Claire Charmet, Manajer Umum rumah sakit tersebut, menyebutkan bahwa delapan pasien sempat dalam kondisi kritis saat tiba. “Ini akan menjadi proses yang panjang dan intensif, berlangsung beberapa minggu, bahkan mungkin berbulan-bulan,” jelasnya mengenai proses pemulihan para korban.

Dampak Internasional dan Identifikasi Korban

Tragedi ini juga mengguncang negara-negara tetangga karena Crans-Montana merupakan destinasi favorit warga Eropa.

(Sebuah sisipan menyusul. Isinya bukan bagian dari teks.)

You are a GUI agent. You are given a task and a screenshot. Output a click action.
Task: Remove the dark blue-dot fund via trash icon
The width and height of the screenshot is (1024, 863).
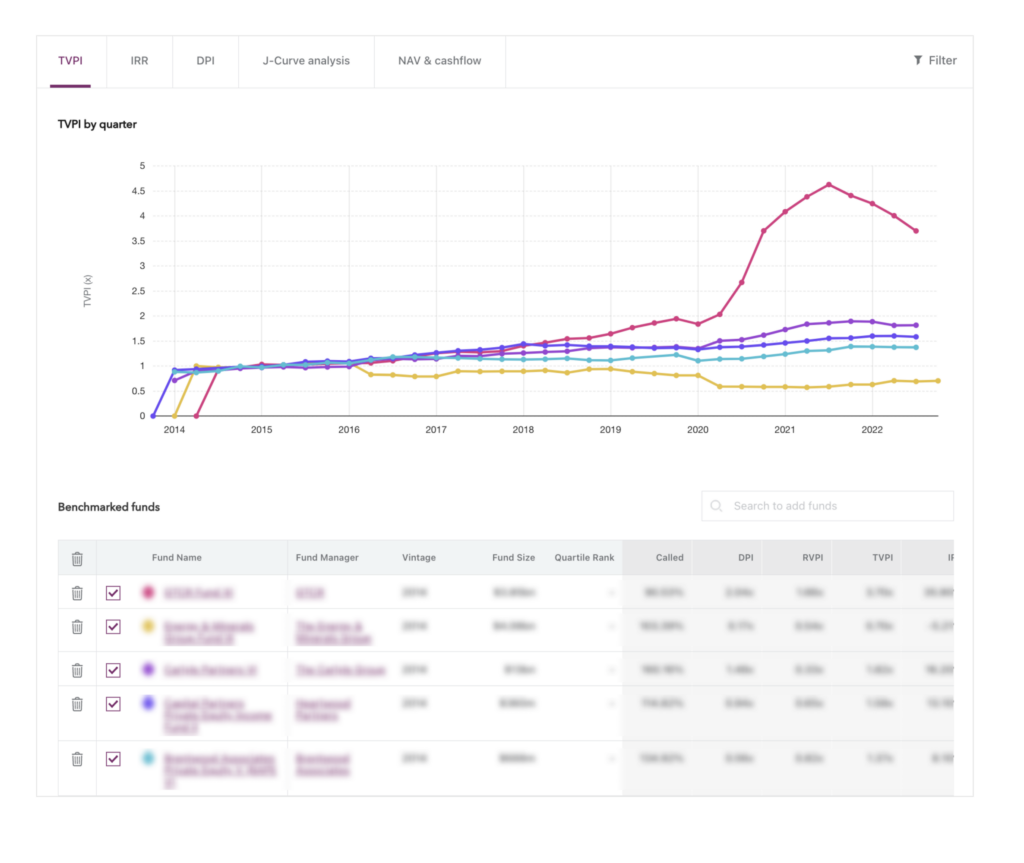click(77, 704)
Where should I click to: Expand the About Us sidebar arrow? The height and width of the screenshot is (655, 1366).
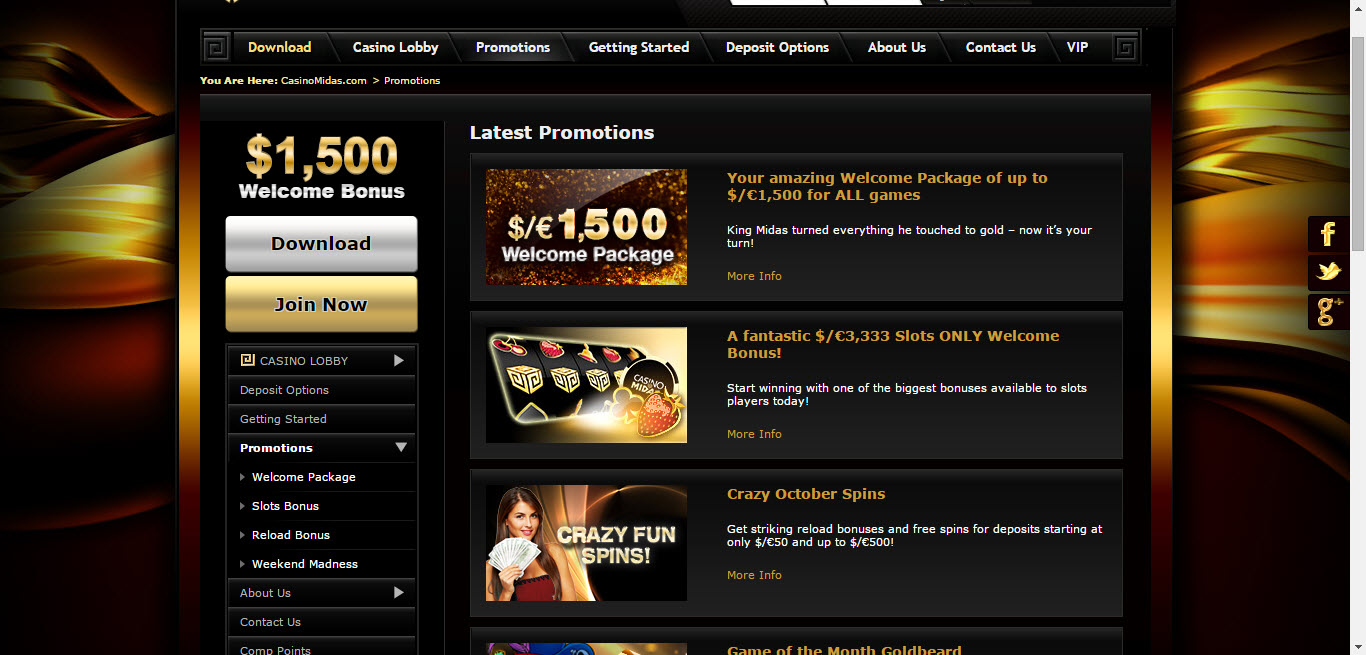click(x=399, y=592)
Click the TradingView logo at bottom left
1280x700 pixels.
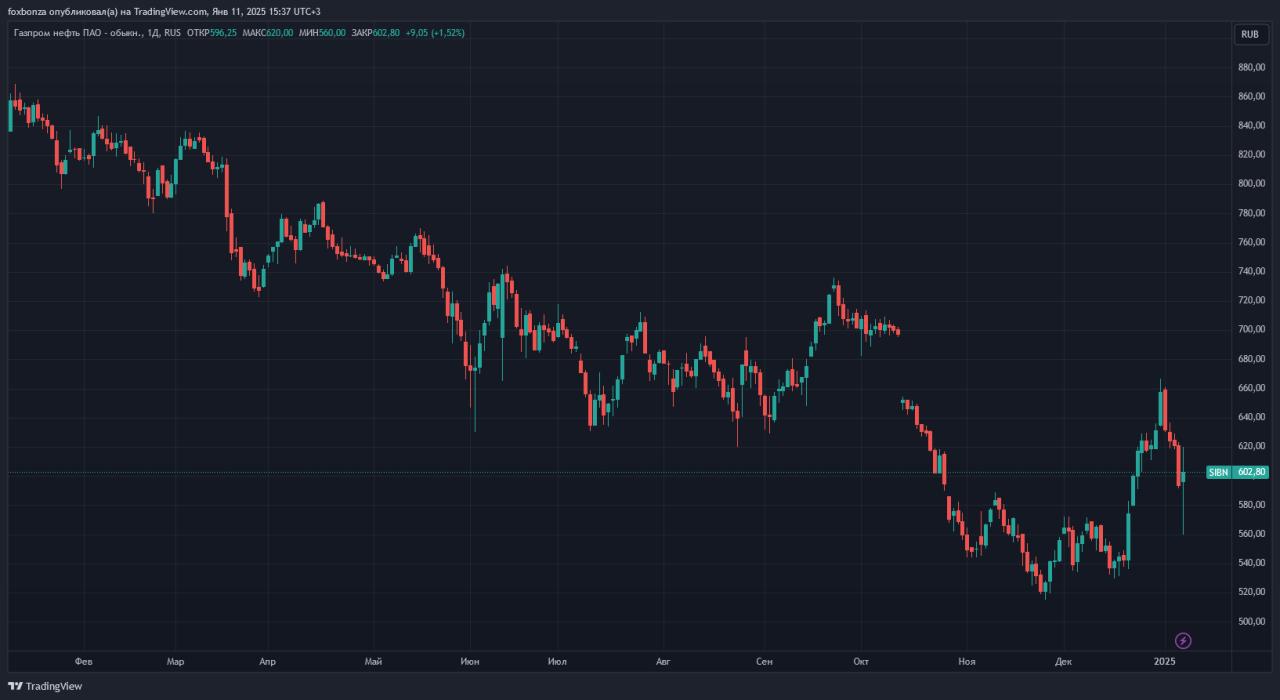click(x=45, y=686)
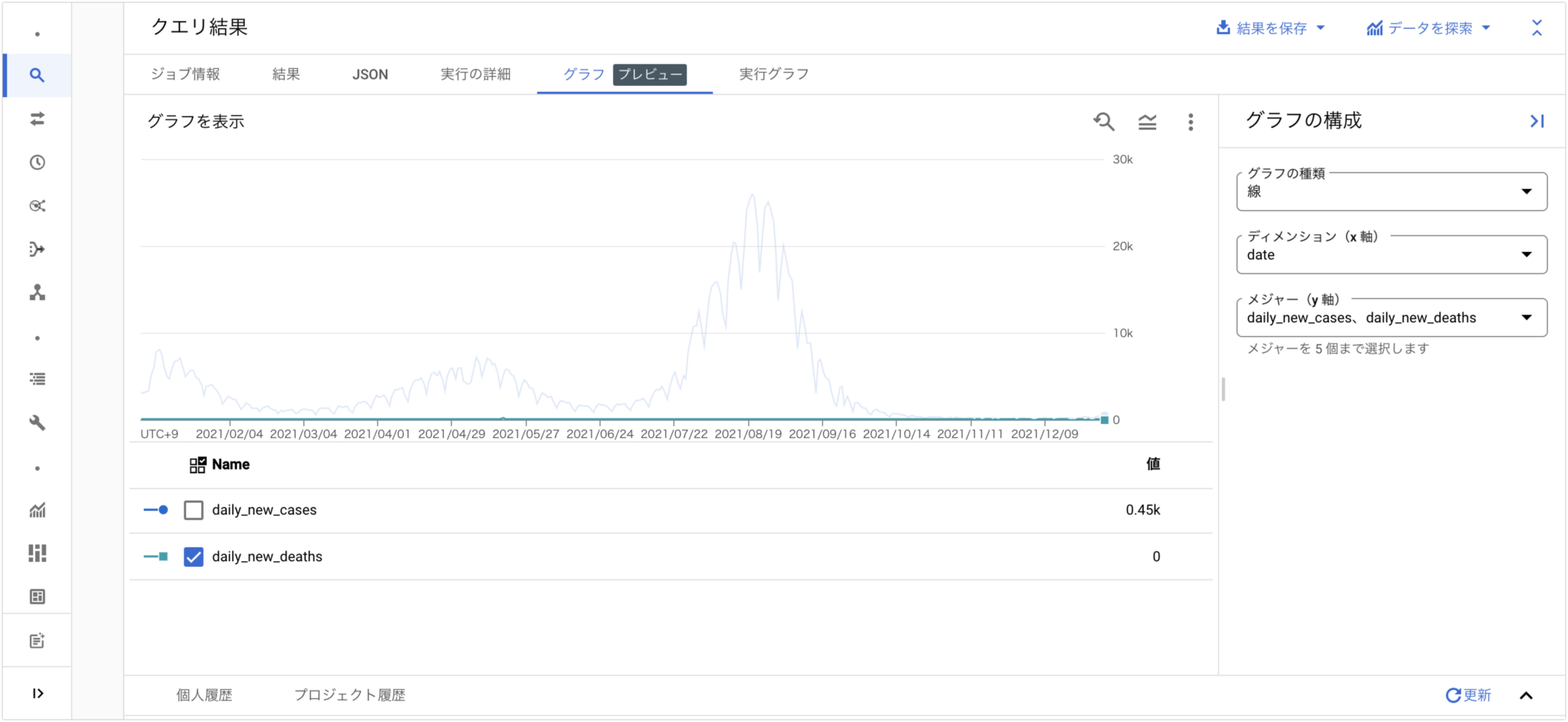1568x722 pixels.
Task: Open the search panel in the left sidebar
Action: 37,74
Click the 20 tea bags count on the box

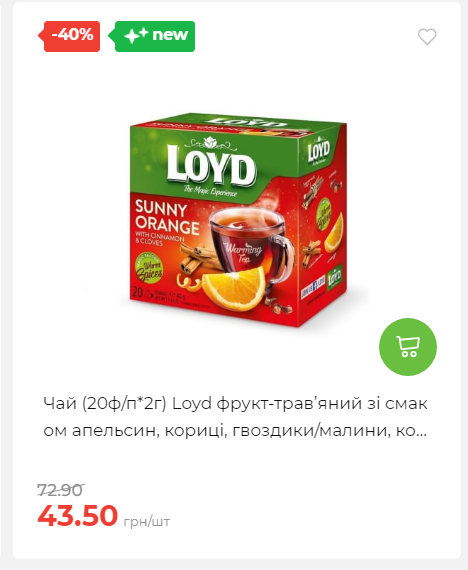click(x=138, y=292)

Kementerian Luar Negeri Italia melaporkan 16 warga negaranya hilang dan 12 lainnya terluka. Sementara itu, pihak Prancis mengonfirmasi delapan warganya hilang dan tidak menutup kemungkinan adanya korban jiwa dari warga negara mereka.

Proses identifikasi menjadi tantangan berat bagi tim penyidik. Saat ini, pengambilan sampel DNA dari keluarga korban sedang dilakukan guna mencocokkan identitas jenazah yang terjebak di dalam reruntuhan gedung.

Duka di Tengah Dinginnya Alpen

Di lokasi kejadian, ratusan warga dan instruktur ski berkumpul dalam keheningan di bawah udara dingin yang membekukan untuk meletakkan bunga dan menyalakan lilin. Ulysse Brozzo (16), seorang instruktur ski setempat, mengungkapkan duka mendalam karena banyak rekannya yang belum ditemukan. Ia menduga banyak pengunjung yang lumpuh akibat gas beracun sebelum sempat melarikan diri.

Petugas pemadam kebakaran menyebut fenomena kebakaran ini sebagai embrasement généralisé atau flashover, sebuah kondisi di mana api memicu pelepasan gas mudah terbakar secara serentak, menyebabkan seluruh ruangan terbakar hebat dalam waktu singkat.

Crans-Montana, yang biasanya dikenal sebagai resor mewah bagi elit Eropa, kini berubah menjadi pusat duka. Pihak berwenang setempat telah meminta wisatawan lain untuk ekstra berhati-hati dalam beraktivitas di lereng ski guna mencegah kecelakaan tambahan yang dapat membebani sumber daya medis yang saat ini sudah sangat kewalahan.